One of his famous sculptures is of Ukraine’s poet Taras Shevchenko. In the Assiniboine Park we can admire the head of the poet’s sculpture, for the rest you’ll have to go to Washington DC, USA.
So, what else can we find in the Leo Mol sculpture garden?
What first strikes, is that many sculptures are about animals and people, no abstract sculptures here in the garden. Many of them are of playing bear cubs or of deer. His most known statue is probably the one of the “Lumberjacks”. This statue was featured on a postage stamp, for the occasion, I took this picture from the Canada Post website, no credit for me here…

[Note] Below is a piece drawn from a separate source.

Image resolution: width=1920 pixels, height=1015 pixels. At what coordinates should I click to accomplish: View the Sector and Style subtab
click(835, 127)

Lumberjacks, Canada Post April – June 2002
On the other hand, a stamp hardly gives you the chance to appreciate the size of things, so I put myself next to the real sculpture. The sculpture is bigger than me, and the lumberjacks are larger than life!

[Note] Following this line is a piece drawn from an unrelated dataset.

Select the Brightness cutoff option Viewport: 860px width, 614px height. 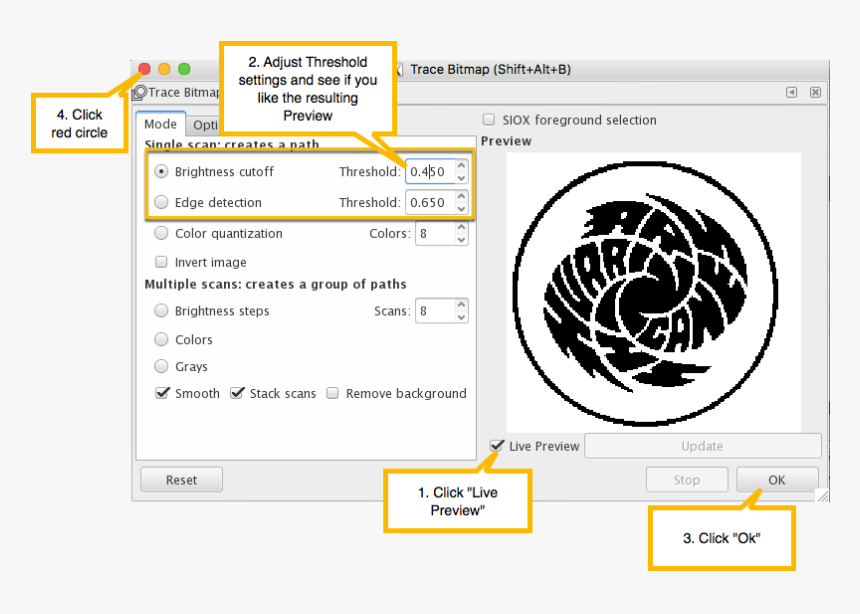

Lumberjacks, together with yours truly, hardly lifting a finger to help
The bears, the deer and other figures are all around you. Even on the postage stamp they are in the background, you’ll just have to look closely.
Deer with fawn against the backdrop of the Assiniboine Zoo
The sculptures are so real, that if the picture were not so sharp, it could have been mistaken for real deer. The bears are a little more obvious, but also great to look at and even to touch. Many of the statues have “golden” patches from all the rubbing.
Playing bear cubs
Leo Mol never forgot about his past and the travels he had made. His short stay in The Hague in Holland from 1945 to 1948 was certainly for study, but he also must have enjoyed the time. Enough to make a statue of a Dutch sower, named “De Zaaier”. The statue celebrates the 100th anniversary of the Dutch community in Manitoba. Sowing really still was done by hand in 1893 and even much until the early 1930’s. At least in Holland.
De Zaaier (The Sower)
Another interesting part in the sculpture garden is the working atelier of Dr Mol. For some time he worked in a small building that formerly was a one-room school in Birds Hill. In the beginning of the 1960’s the school was menaced with destruction/removal. Mr Mol then decided that they could take it apart and restore it elsewhere. This remained his studio for a long time.

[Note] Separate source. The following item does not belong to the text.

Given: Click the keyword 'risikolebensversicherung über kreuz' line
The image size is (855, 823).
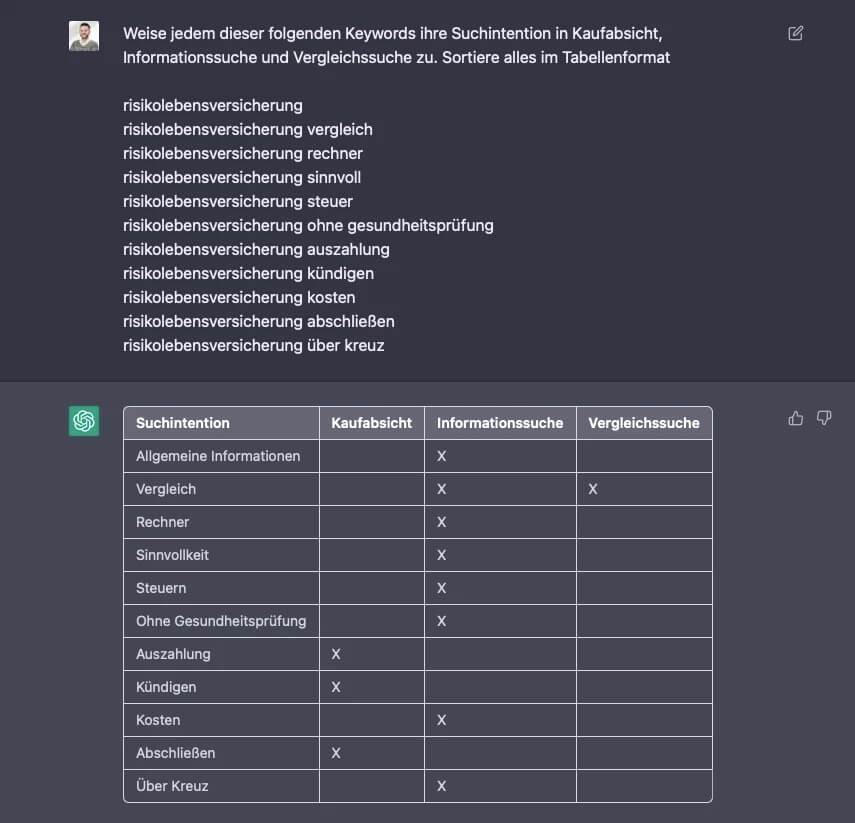Looking at the screenshot, I should tap(253, 345).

The school building can be visited in summertime, during winter it’s closed.
A view in the studio
Of course his Ukrainian young years were not forgotten and some of the attractions in the Ukrainian villages were the travelling singers. They were called Bandurists and travelled from village to village.
The sculpture of the “Blind Bandurist” is so real that you are simply looking for the small glass of samogon (homemade vodka) and the pickles next to the musician.
The Blind Bandurist
If you ever come to Winnipeg, or even live in Winnipeg, go to the Leo Mol sculpture garden. At any time of the year it is really a must see, although in spring and summer there will be more color all around. The sculptures will be waiting for you with patience…
Dr Leo Mol died on July 4th, 2009 in the Taché Hospital at the age of 94.